In keeping with my theme this week, I wanted to touch lightly (not that I do much lightly) on book reviewers that go rogue…or in some cases, bad. What constitutes bad in the review industry? Okay, before I tell you, here is my standard disclaimer: these are just my opinions. I am not a professional book reviewer, I don’t claim to be an expert. I am simply an author and a publisher who has to interact with reviewers on a regular basis.)
So, where was I? Oh yeah, bad reviewers. Over the last twenty-five years, I have read a lot of reviews. Some of them are stellar, even when the reviewer didn’t like the book. Others have been downright embarrassing for the rest of us in the industry. Here are my five top things that make reviewers bad.
5. Anorexic reviews. If you are a reviewer, write a review. Don’t offer a blurb. “I loved this book. The author has done it again with a great mystery.” This is NOT a review, it is a blurb. This is what authors/publishers use on book covers and in ad copy. A review is a breakdown of what you thought of the various aspects of a book. Plot, characters, description, writing style, etc.
4. Excessive spoilers. For the love of Pete, why would any reviewer who had a clue give away key points of a plot? I just want to kill someone when I read a review that reveals who, what, where, why, or when of a mystery plot when I’m supposed to figure it out as I read. Come on people, show some consideration. If you need a description of the book, use the publishers so you don’t tell secrets.

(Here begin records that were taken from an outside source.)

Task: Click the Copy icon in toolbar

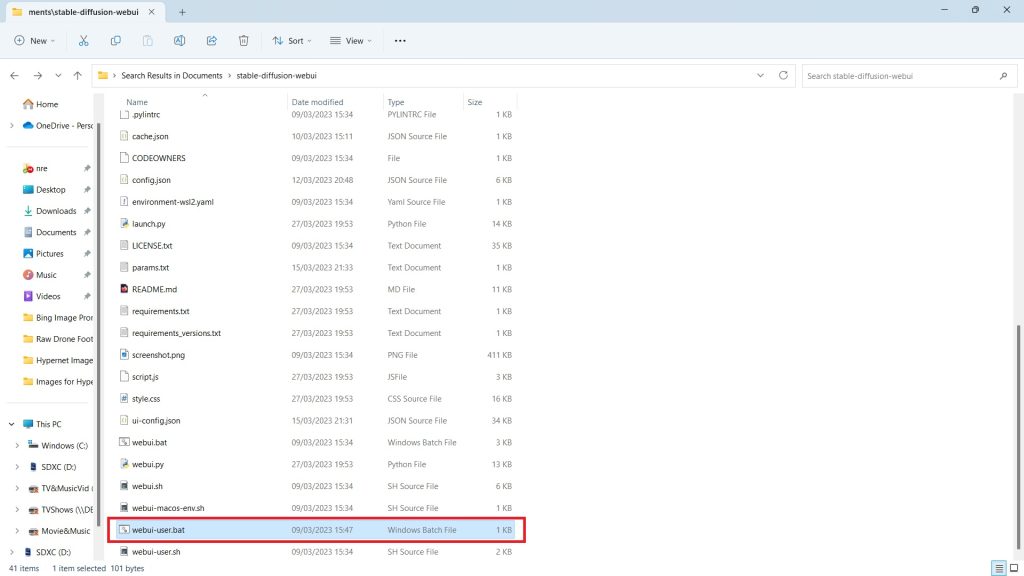Action: (x=116, y=41)
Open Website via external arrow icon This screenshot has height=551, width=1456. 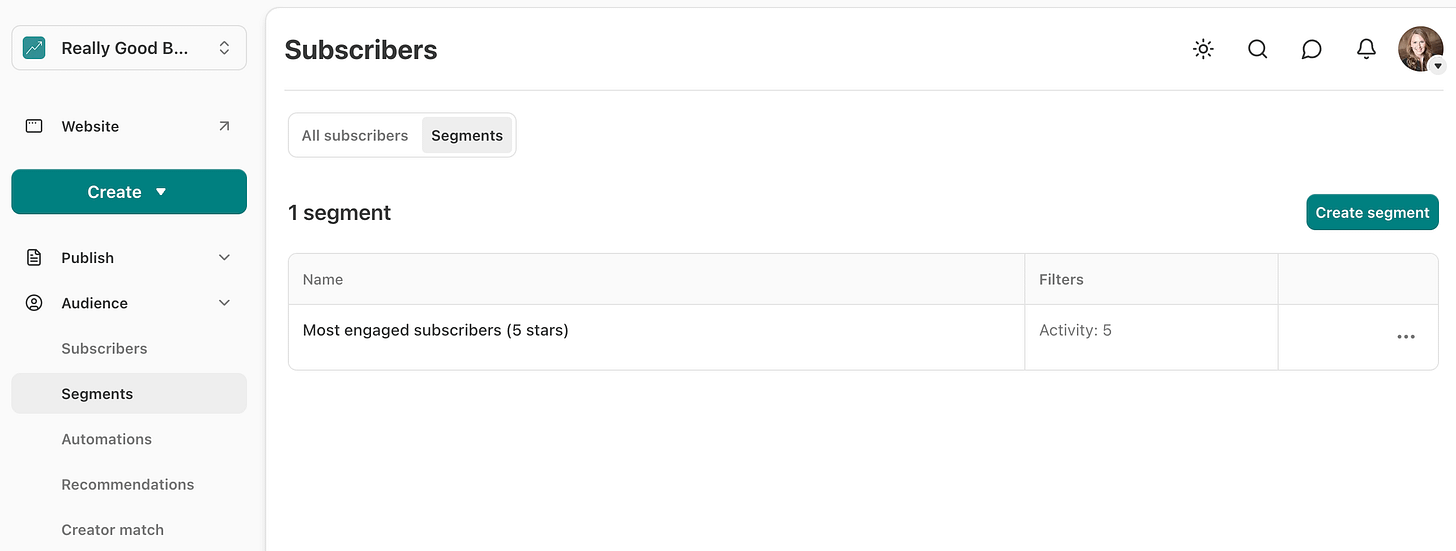[x=224, y=126]
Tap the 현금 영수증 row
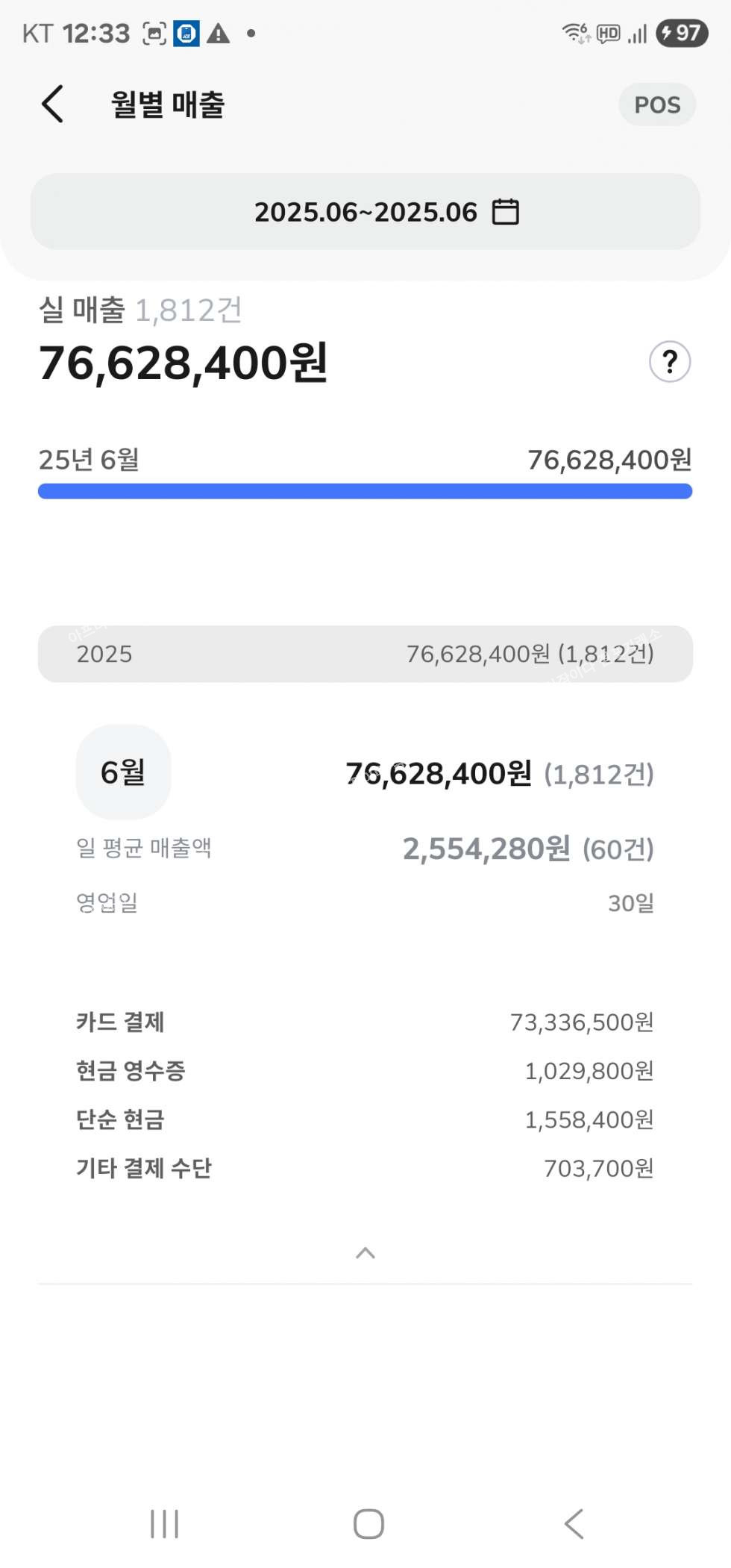Image resolution: width=731 pixels, height=1568 pixels. (x=366, y=1071)
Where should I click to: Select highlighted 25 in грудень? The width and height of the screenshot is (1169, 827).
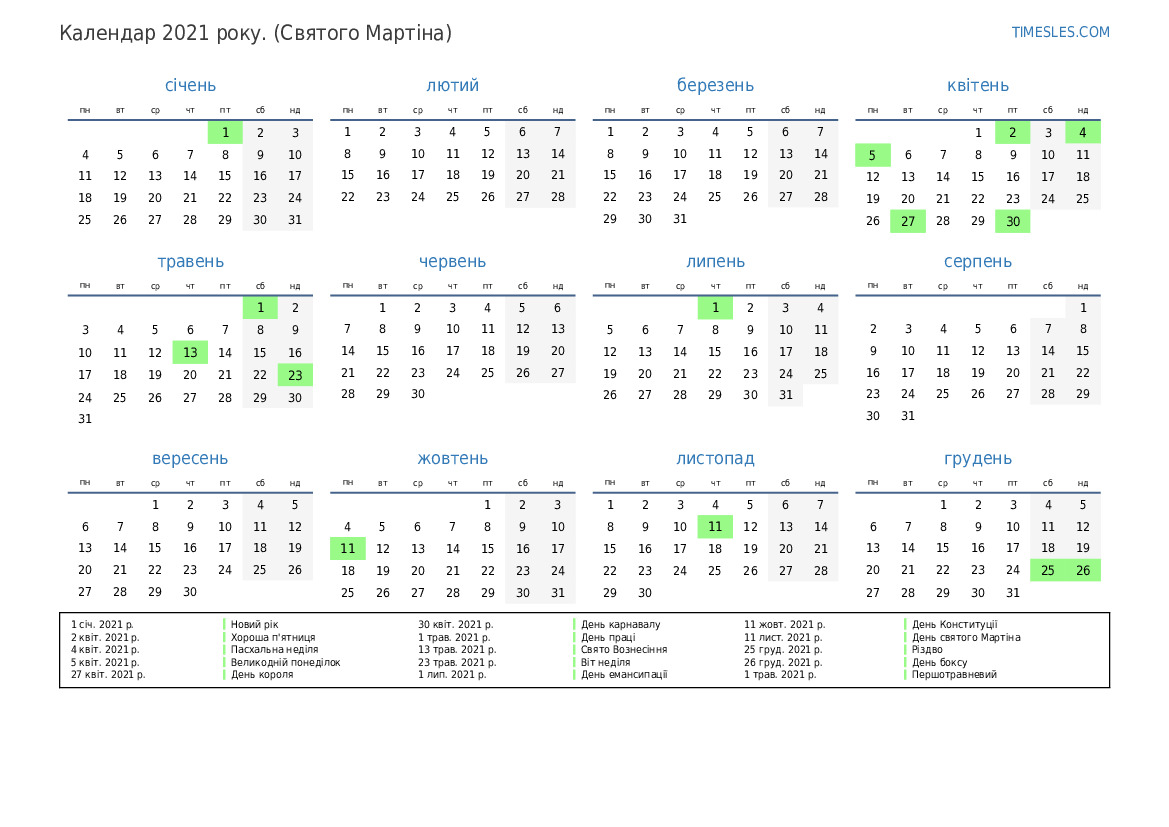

3. Glossing poetic. Big words, and colorful adjectives that don’t offer a damn bit of anything about the actual book. I don’t care if ” the author writes a blissfully elegant tale.” Yeah, yeah, I get that, someone else thought the same thing and published it. Why would you tell us that “everything about this book sings to my emotional side.” What the hell does that mean? Is the plot solid? Do the characters come to life on the page with their hilarious antics? Does the setting come to life and offer readers a glimpse into the perfectly flawed community of gnomes? Tell us what you think of the damn book.
2. Charging money. I get it, everyone needs to make money, but in this industry, it just isn’t right. The reviewer is getting a free book and has (in most cases) chosen to offer their opinion. If they work for someone else, then it is up to the employer to pay the reviewer. NOT the author/publisher.
1. Vicious attacks. Book reviews are NOT a platform for venting your anger or hostility. Do not take a bad day and turn it into a tirade against an author who just happens to headhop in their book–or whatever. No one wants to read a review that calls the author a talentless hack who couldn’t write a halfway decent book on a good day. No one cares if you think the author has wasted paper by penning a book about two people too stupid to live, much like the author. This is just mean and it serves no good purpose. When you write a book review, you are reviewing the BOOK, not the author. If the book is poorly written then find a halfway considerate way to say “While the story had promise, perhaps the author could focus a bit on general grammar rules.” It makes the point without making the author suicidal. Mean reviews lead to me to think that those who can’t say mean things about those who were brave enough to try.
Just because you call yourself a reviewer doesn’t make you a good one. There are simple rules for every little thing in life we do, and if not rules, then at the very least guidelines. If you take on the responsibility of reviewing, then take it seriously and do it in a respectful manner. You are not going to like every book you read, but that doesn’t give you the right to ensure that no one else does either. Offer some insight, without being an ass.